§ **Exercise objective**: Rewrite the stretch from the line containing "Given: Click the" through the line containing "Viewport: 1568px width, 750px height." as a Markdown table with the columns Row and Line text, numbering each row and skipping blank lines. Leave the pictures out of the table.

*** Input data ***

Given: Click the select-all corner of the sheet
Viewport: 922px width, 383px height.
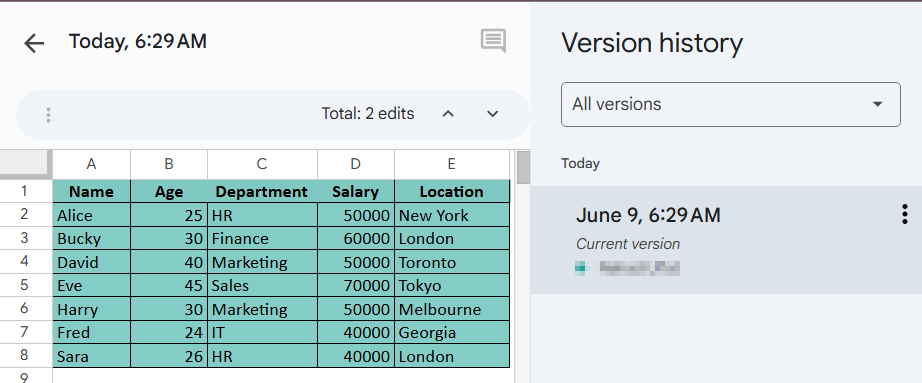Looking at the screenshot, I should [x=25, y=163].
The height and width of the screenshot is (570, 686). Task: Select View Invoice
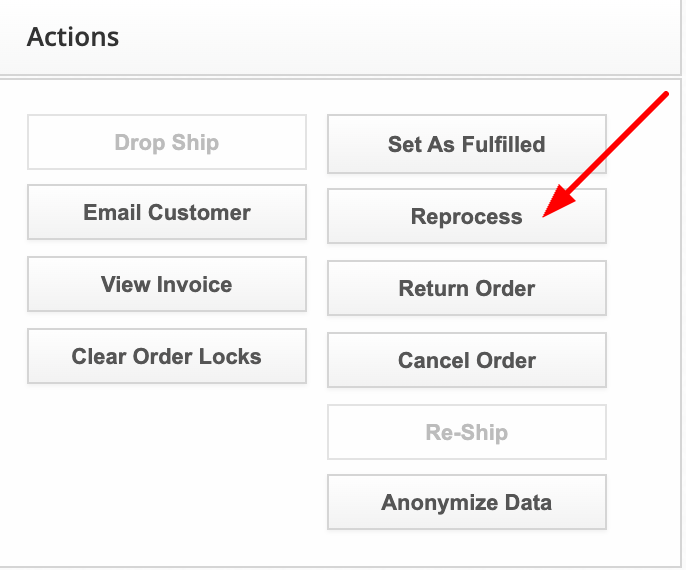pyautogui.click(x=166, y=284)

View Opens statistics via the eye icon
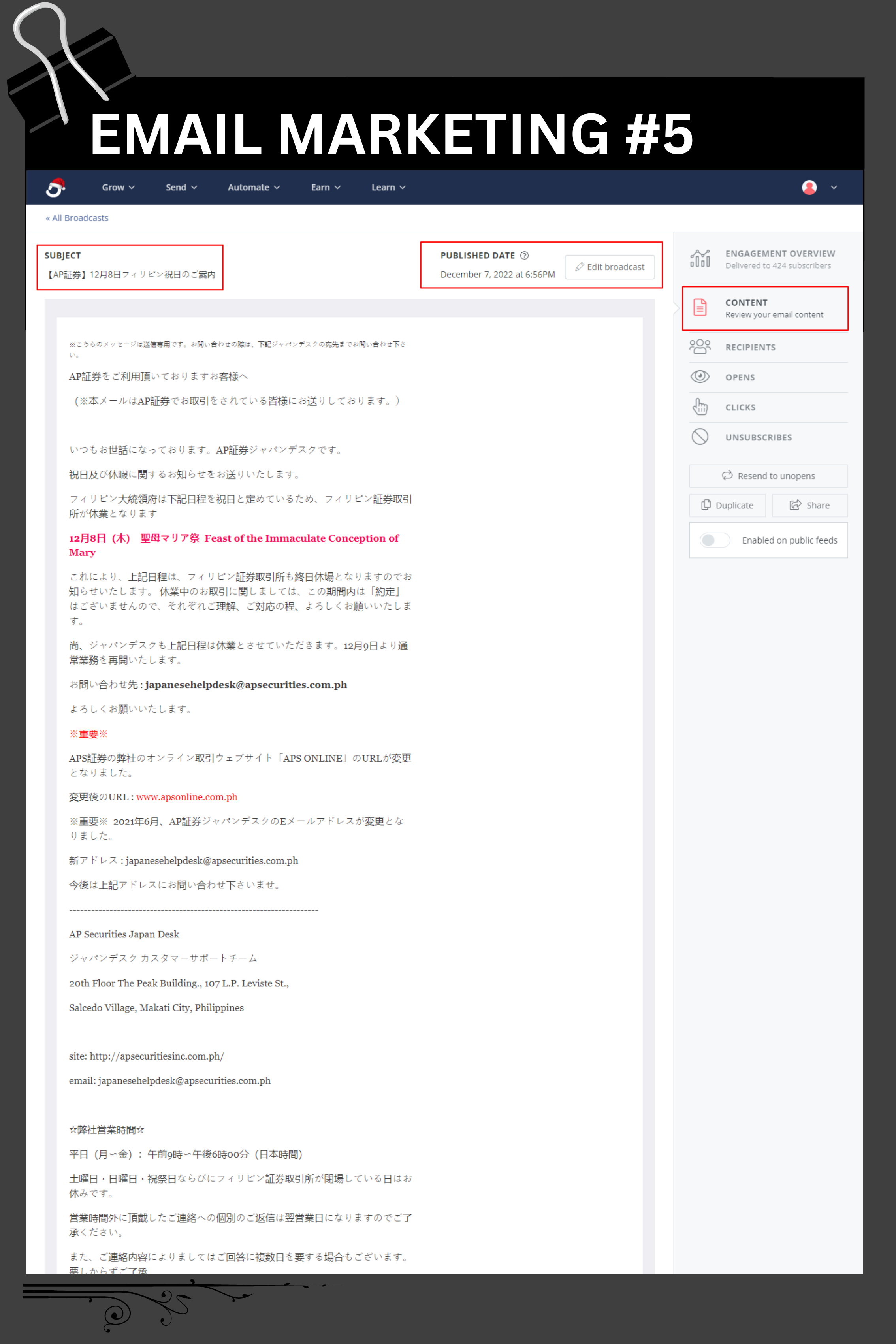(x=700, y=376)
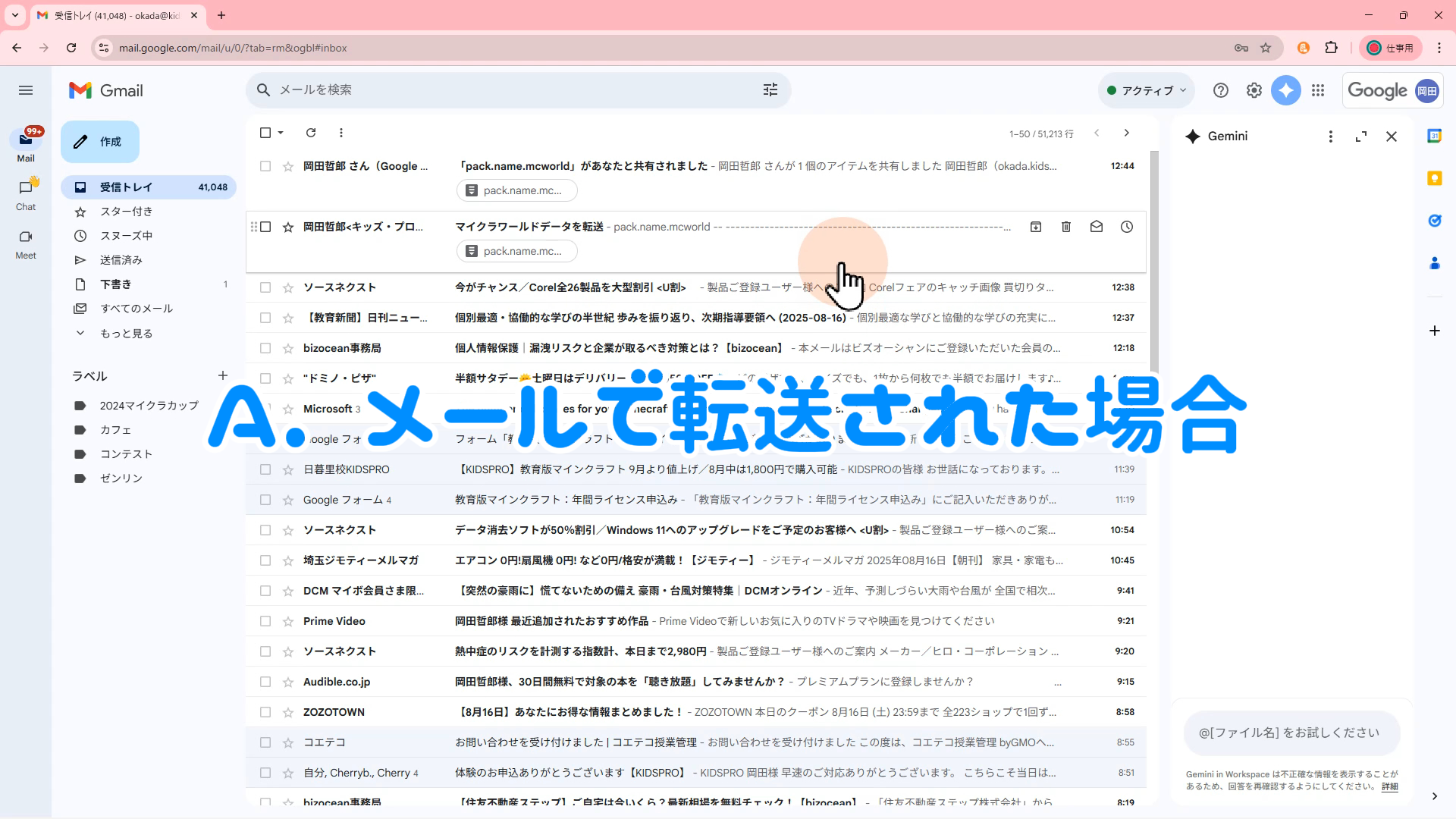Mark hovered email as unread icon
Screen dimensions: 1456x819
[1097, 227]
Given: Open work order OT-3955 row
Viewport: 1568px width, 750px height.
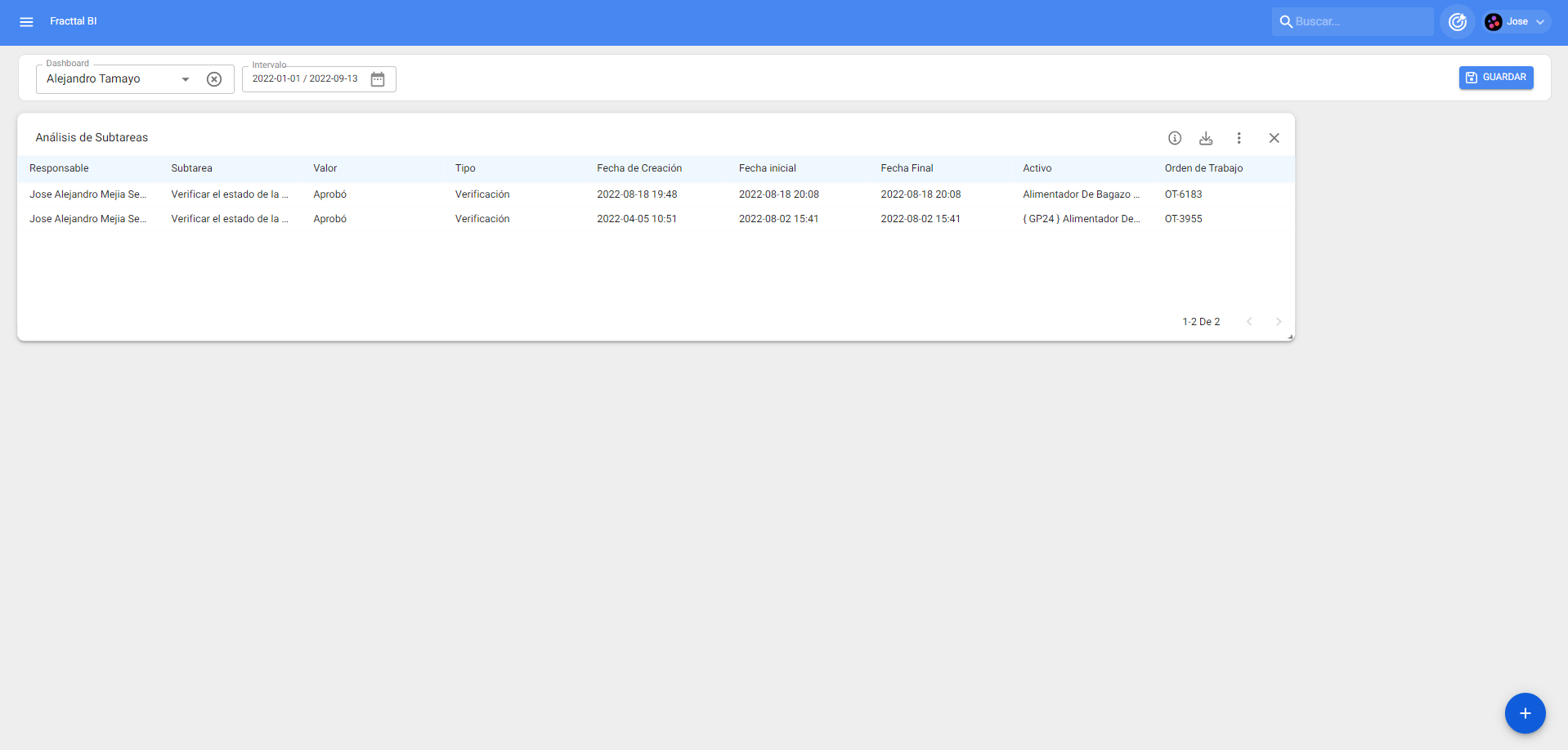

***
*** Input data ***

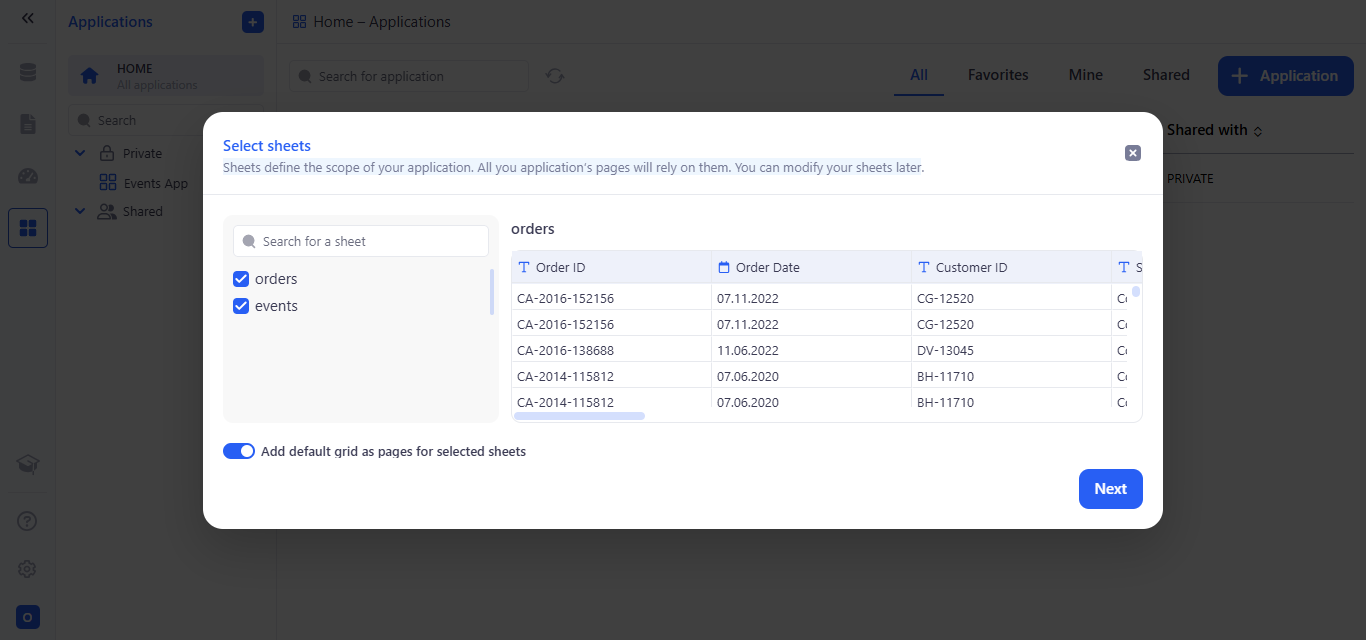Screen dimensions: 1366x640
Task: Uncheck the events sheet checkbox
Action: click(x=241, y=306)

***
*** Input data ***

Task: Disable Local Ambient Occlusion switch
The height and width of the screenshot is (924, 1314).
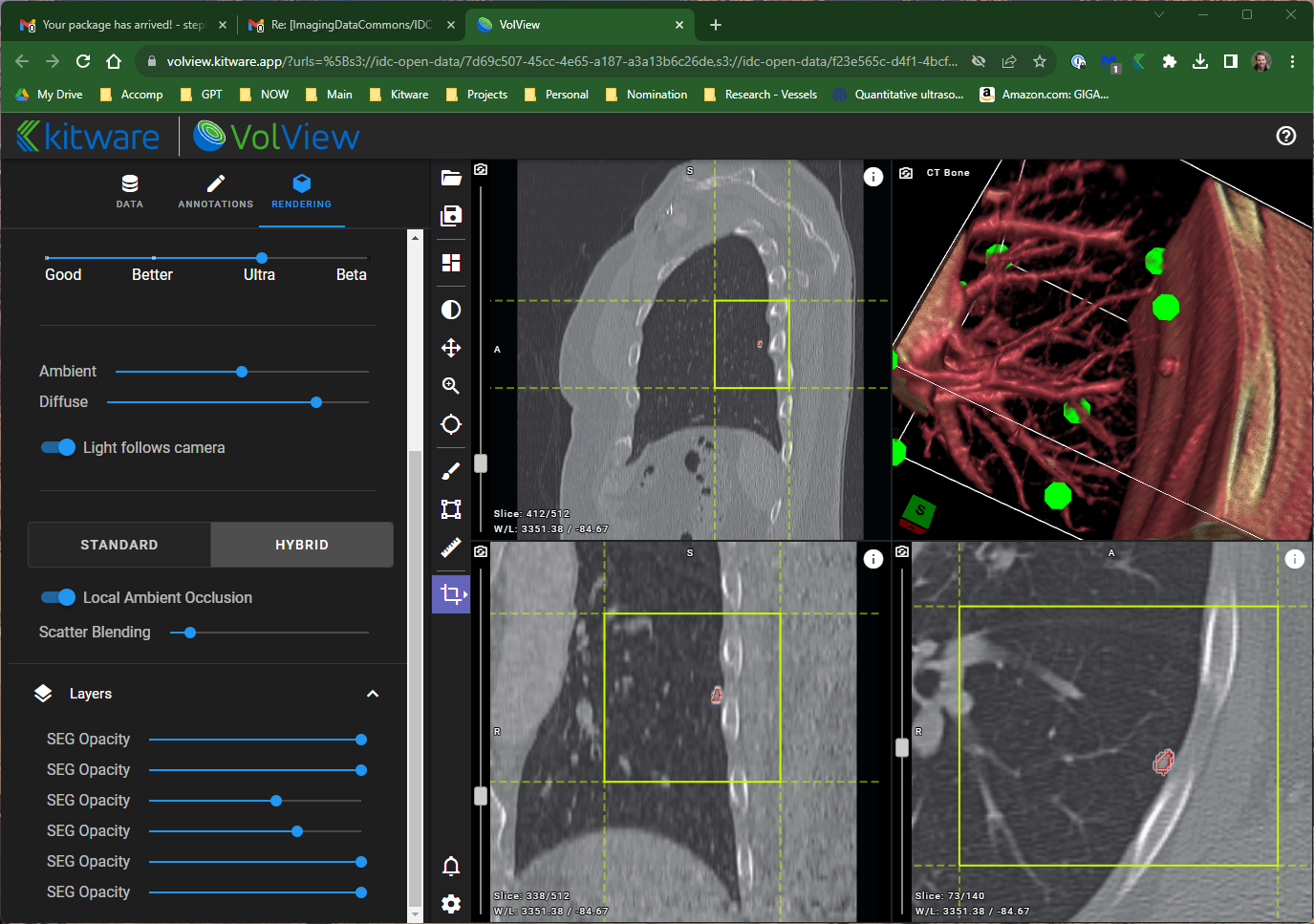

***

§ **Response to this task**:
| Row | Line text |
|---|---|
| 1 | Given: Click the select-all corner of the sheet |
| 2 | Viewport: 922px width, 383px height. |
| 3 | Looking at the screenshot, I should [x=25, y=163]. |
| 4 | The height and width of the screenshot is (570, 686). Task: Select View Invoice |
| 5 | pyautogui.click(x=166, y=284) |
| 6 | View Opens statistics via the eye icon |
| 7 | (x=700, y=376) |
| 8 | Mark hovered email as unread icon |
| 9 | Screen dimensions: 1456x819 |
| 10 | [1097, 227] |
| 11 | Given: Open work order OT-3955 row |
| 12 | Viewport: 1568px width, 750px height. |